(Dataset entries)
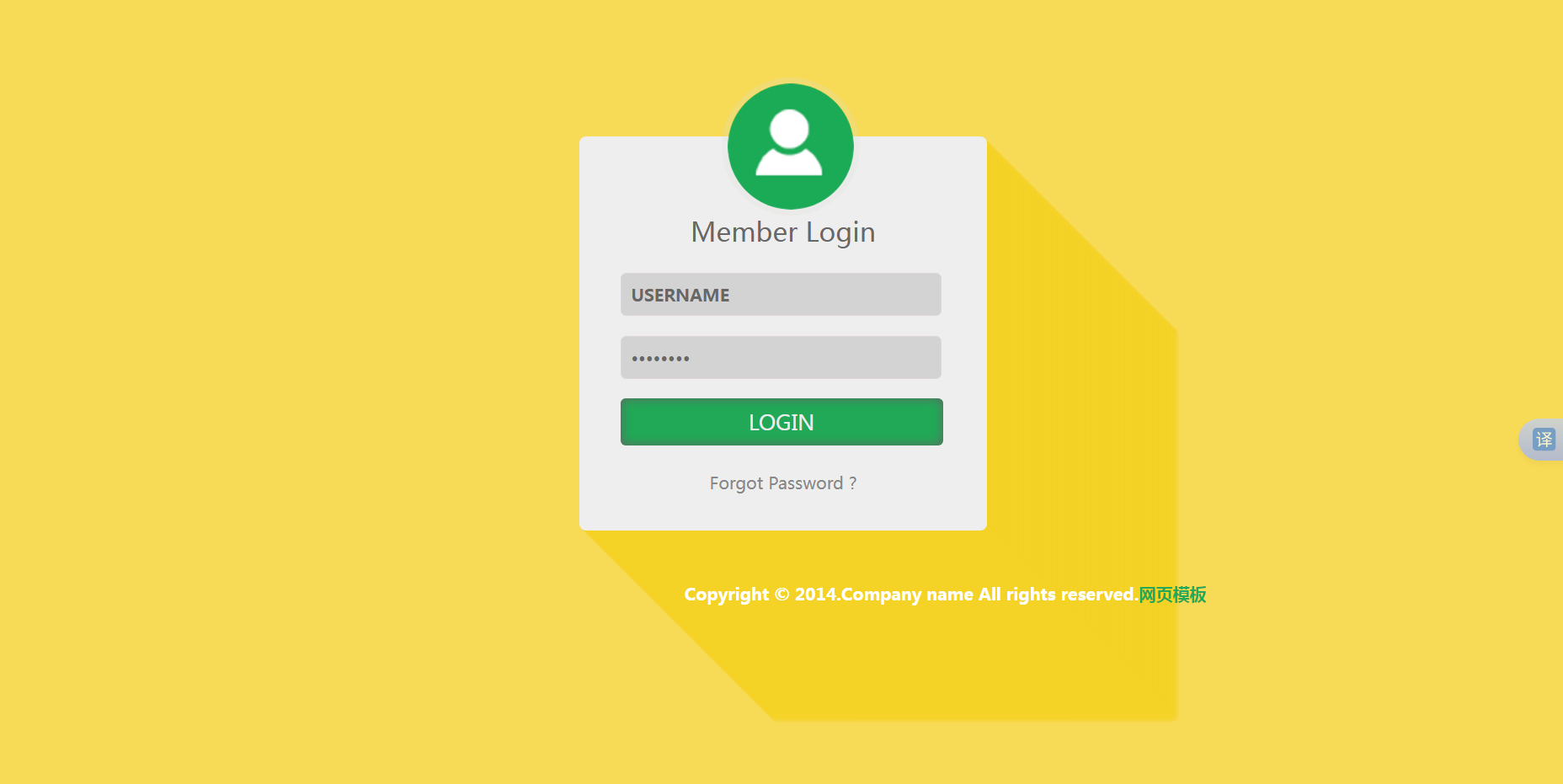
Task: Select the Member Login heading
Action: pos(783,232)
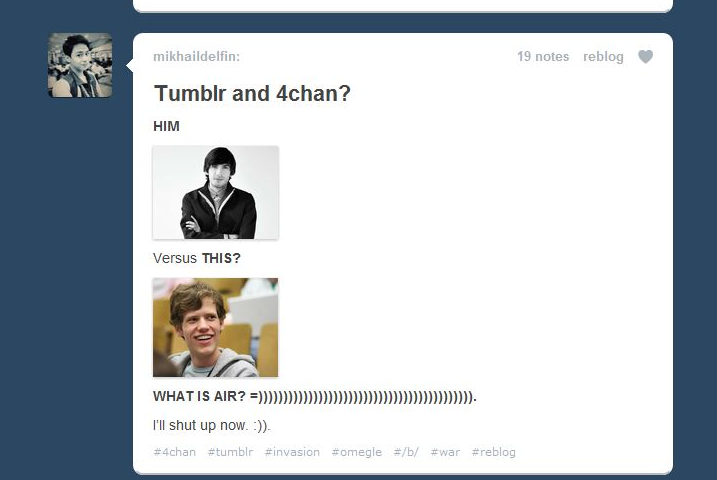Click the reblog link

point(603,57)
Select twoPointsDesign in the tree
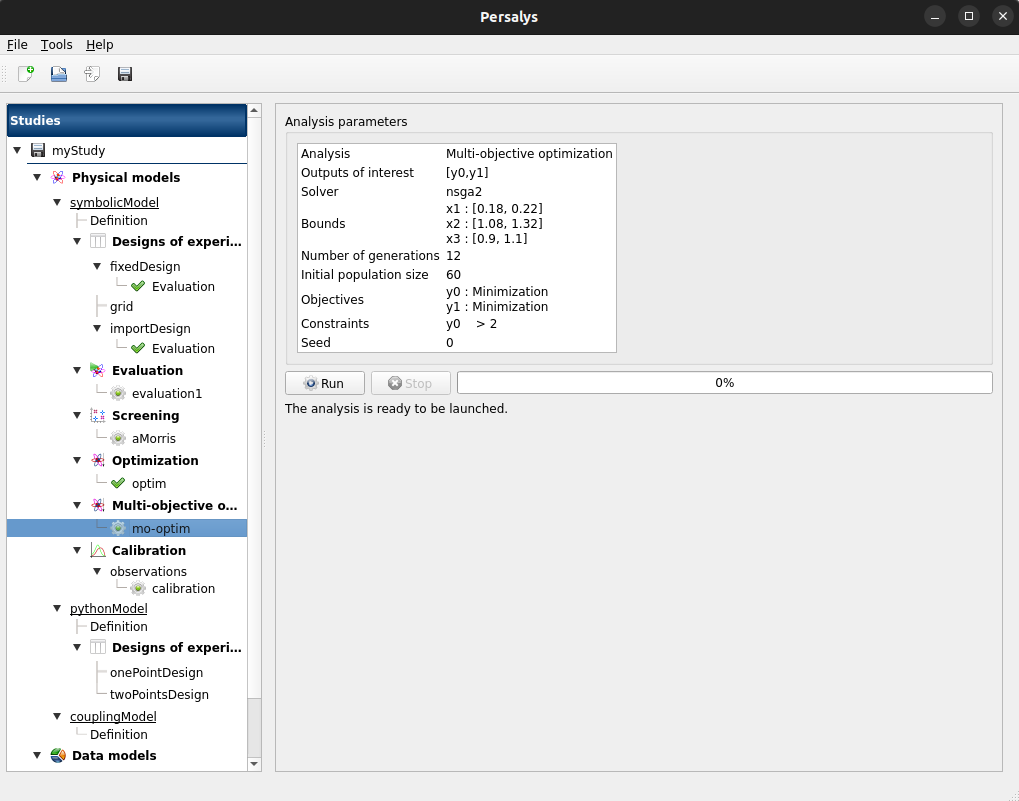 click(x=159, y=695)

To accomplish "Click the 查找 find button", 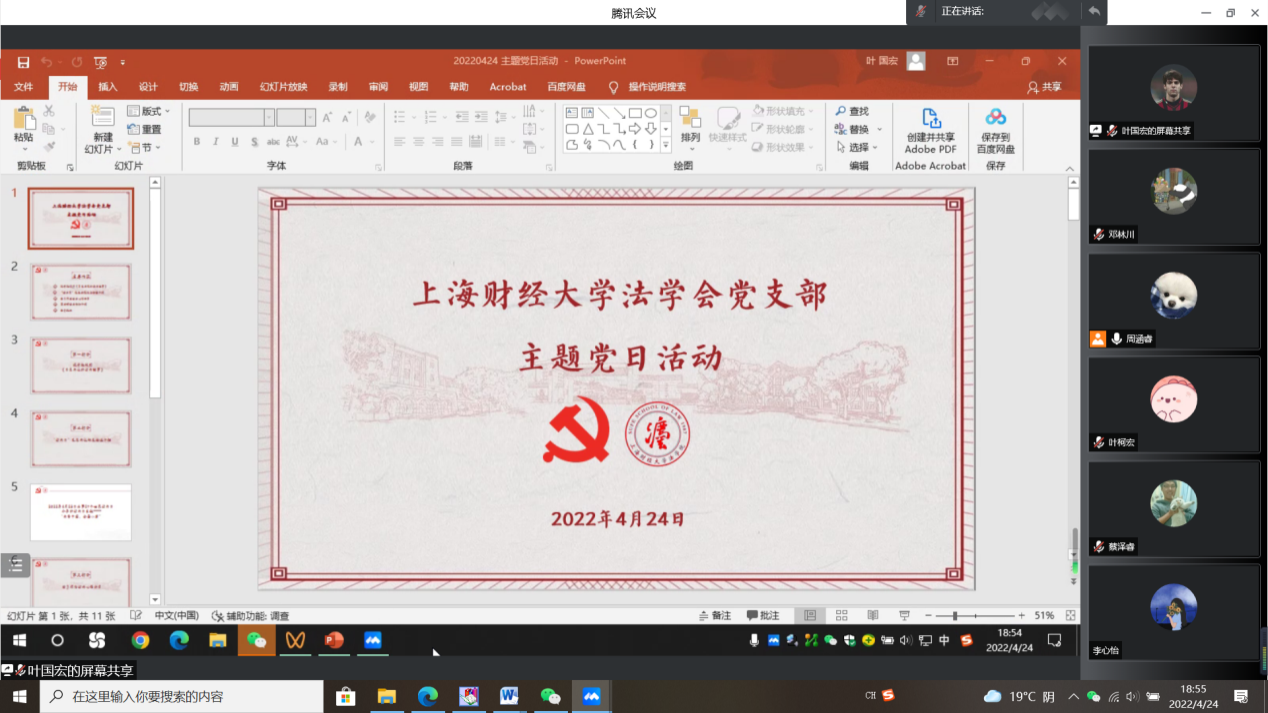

### Exercise goal
Repeat exactly the lines from the one containing "Select twoPointsDesign in the tree" to the last line of the records above, including both, and leave out any pictures.

### Response area
Select twoPointsDesign in the tree
 click(x=159, y=695)

To accomplish "Click the 查找 find button", 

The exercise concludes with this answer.